Sooner than we think, in the future of 1980, humanity will take space travel for granted, & we'll have the cutest miniature moonbase with spiffy rocketships that look just like we imagined they would look decades before.
Astronauts encounter a misshapen planetoid with an appearance halfway between a carpolite & a Kentucky Fried Chicken breast. Their rocket begins to fall into the weird planet's unnatural gravity field, & is destroyed.
When the next ship is sent to investigate, what is discovered is a little planet of six-inch tall people. When the Earth astronaut breathes the atmosphere, he becomes six inches tall too, with quite an endearing little scene of him crawling buck naked inside his unshrunken space suit.
The wee people trump up some legal charges against the astronaut, find him guilty in their kangaroo court, & sentence him to living with them forever. They don't want anyone who finds out about their little planet to leave & reveal that they exist. He's not kean on their legal system & will continue to do whatever it takes to return home.
The wee folk have a gravity-based technology. Their culture consists mainly of walking about in caverns as their tiny planet wanders the cosmos, trying to keep ahead of their arch enemies the Solarites. They've even captured a Solarite, who is a monster warrior (Richard "Lurch" Kiel in a rubber monster suit).
There are pretty girls among the Raytarians for an astronaut to chat up. One of 'em is even mute, so he starts telling her how pretty she is right away, though being a fickle sort he also woos a woman who can talk.
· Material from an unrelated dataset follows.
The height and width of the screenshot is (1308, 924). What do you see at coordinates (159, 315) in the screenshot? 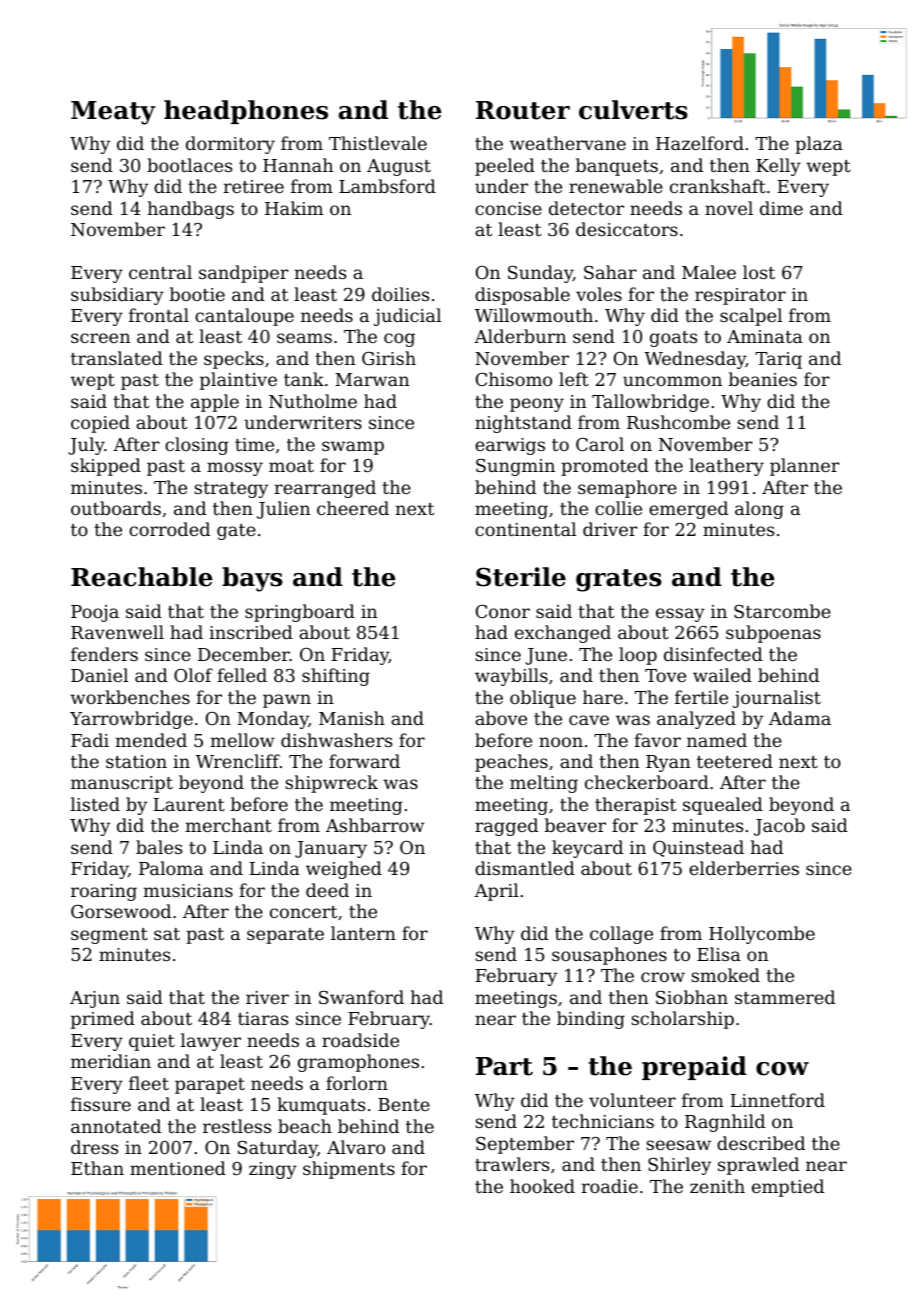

A jealous suitor challenges the astronaut to a duel to the death. They try to push one another onto super-gravity disintegration plates. Our hero being Aryan wins, but spares the jealous boyfriend's life. So the beta male will now help him escape from pigmy planet, hoping the girl he loves will come to her senses when the earthling is gone.
But before he can make good his escape, the Solarites attack in fiery meteor-like ships with weapons that make loud noises in space. For a couple suspenseless seconds it looks like the end for the wee folk.
Breathing bottled earth-oxygen restores our downsized hero to his normal manly height & he returns to space happily ever after.
It's a goofy old film with dreadful acting, though now & then it is almost dramatic, especially an early sequence when an astronaut murmuring biblical verses sacrifices his life so that his co-pilot might live. It's never again as heavy as that moment, however, & is in the main harmless fun, suspenseful for children & amusing for adults.